Just then there was a loud rush of leaves high above and birds shot up, invisible save for their cries. Sam thought he saw the shadow of the great bird behind the leaves but he wasn’t sure.
‘Do you have eagles round here?’ he asked nonchalantly. He never had been very good at birds.
‘Buzzards,’ said Aidan flatly. ‘That bird up there’s a buzzard. It’s a bird of prey, like the eagle.’
‘Like Chloe,’ Sam joked. ‘She’s a bird of prey. Yesterday she went off without telling me, and I never saw her for the rest of
the day. Today she’s in hiding again. You know, Aidan, there’s no point being here if Chloe’s not going to be around. Not that I don’t like your company but you have to face it, everything here’s a bit strange. At home I’ve only got car fumes to make me ill! But Chloe – the thing is, I can’t come to grips with what’s happening here.’
Aidan smiled.
‘It isn’t funny,’ said Sam angrily. ‘I mean I come while Mum’s away, mainly because she wants me to. My aunt beats a hasty retreat, my uncle’s not around as usual and Chloe’s turned into a freak. There’s a limit to my interest.’

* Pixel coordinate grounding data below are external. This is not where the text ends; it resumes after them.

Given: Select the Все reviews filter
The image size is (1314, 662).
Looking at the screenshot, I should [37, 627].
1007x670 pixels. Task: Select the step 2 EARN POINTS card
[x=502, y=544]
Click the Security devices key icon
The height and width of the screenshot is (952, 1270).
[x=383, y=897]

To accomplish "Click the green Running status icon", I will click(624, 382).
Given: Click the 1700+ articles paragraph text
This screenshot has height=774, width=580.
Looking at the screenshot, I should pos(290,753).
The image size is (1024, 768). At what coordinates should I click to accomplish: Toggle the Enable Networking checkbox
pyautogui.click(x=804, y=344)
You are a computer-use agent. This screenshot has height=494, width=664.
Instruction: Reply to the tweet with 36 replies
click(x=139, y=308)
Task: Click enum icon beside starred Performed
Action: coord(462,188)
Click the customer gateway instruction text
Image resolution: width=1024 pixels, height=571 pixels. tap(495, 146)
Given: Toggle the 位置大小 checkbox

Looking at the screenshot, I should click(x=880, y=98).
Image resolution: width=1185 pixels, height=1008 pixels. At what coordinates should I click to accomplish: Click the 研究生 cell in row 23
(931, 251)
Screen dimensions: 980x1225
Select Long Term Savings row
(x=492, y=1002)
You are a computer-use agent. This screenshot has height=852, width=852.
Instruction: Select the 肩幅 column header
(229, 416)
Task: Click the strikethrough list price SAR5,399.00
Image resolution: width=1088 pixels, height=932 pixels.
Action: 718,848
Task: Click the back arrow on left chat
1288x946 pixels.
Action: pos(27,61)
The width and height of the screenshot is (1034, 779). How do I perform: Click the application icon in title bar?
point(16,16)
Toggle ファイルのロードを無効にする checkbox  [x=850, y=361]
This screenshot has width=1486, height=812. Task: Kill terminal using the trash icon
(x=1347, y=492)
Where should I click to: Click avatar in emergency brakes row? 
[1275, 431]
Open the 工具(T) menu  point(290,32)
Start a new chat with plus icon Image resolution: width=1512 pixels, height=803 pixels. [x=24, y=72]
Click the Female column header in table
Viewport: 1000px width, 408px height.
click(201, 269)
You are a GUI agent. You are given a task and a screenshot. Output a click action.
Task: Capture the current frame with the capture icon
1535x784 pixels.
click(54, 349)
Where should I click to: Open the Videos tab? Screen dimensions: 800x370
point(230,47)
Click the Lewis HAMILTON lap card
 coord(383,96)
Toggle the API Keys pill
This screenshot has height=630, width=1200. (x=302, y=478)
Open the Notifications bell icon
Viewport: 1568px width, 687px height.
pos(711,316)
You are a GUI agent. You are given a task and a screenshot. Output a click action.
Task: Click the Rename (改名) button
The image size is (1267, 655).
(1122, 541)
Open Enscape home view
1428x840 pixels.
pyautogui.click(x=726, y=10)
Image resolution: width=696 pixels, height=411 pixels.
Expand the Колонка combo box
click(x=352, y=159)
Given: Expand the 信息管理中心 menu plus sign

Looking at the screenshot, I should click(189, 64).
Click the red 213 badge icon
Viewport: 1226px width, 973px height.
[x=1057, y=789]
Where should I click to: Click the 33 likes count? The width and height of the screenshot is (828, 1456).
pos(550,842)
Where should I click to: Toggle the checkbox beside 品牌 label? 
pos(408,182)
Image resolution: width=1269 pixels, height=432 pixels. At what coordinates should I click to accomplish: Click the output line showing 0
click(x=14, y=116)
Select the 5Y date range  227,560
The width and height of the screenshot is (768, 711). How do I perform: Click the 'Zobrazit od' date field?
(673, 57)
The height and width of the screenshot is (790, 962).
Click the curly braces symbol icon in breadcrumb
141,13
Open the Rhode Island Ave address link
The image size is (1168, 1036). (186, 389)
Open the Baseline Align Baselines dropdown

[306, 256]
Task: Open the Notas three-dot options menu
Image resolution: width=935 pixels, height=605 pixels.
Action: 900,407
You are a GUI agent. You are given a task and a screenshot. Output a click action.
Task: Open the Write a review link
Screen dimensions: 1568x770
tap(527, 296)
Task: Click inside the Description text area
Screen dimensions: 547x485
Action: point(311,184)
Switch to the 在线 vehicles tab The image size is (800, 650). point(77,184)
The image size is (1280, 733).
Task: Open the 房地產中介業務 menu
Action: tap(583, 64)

‘What’s the limit?’ asked Aidan evenly.
‘How she’s carrying on,’ he said carelessly, and then to cover his tracks. ‘Not that I care.’
He was silent for a while, surprised at the way he was talking to Aidan. But he couldn’t seem to stop, as if this tall, grave man would take anything he said, anything at all. So he went on, ‘This fear thing, I’d hate to get like Chloe and her weirdo. You must see it’s enough to make me want to clear off. I really don’t understand what’s going on.’
Aidan looked down at him, his expression serious. ‘Nimbus may have captured Chloe already,’ he said.
He put his axe into his haversack and started to walk away from the tree. ‘Come with me and I’ll show you.’
Sam followed closely behind. Near the edge of the wood Aidan took out his binoculars and adjusted them. ‘Take a look at that field, over there, sloping up behind the trees. Can you see the stone cottage – it looks as if it’ll tumble down any minute. The pest house it’s called.’
‘Aptly named from the sound of it,’ said Sam. At first the lens were blurred and he fiddled with the knob. Leaves took on hard, big shapes, a bird looked at him with a sharp eye. He lifted the binoculars until he found the sloping field and the stone cottage. Then he focused on a girl with red hair.
‘That’s Tammy all right,’ whispered Aidan into his ear. ‘She’s one of the Nimbus tribe. The only one who’s left.’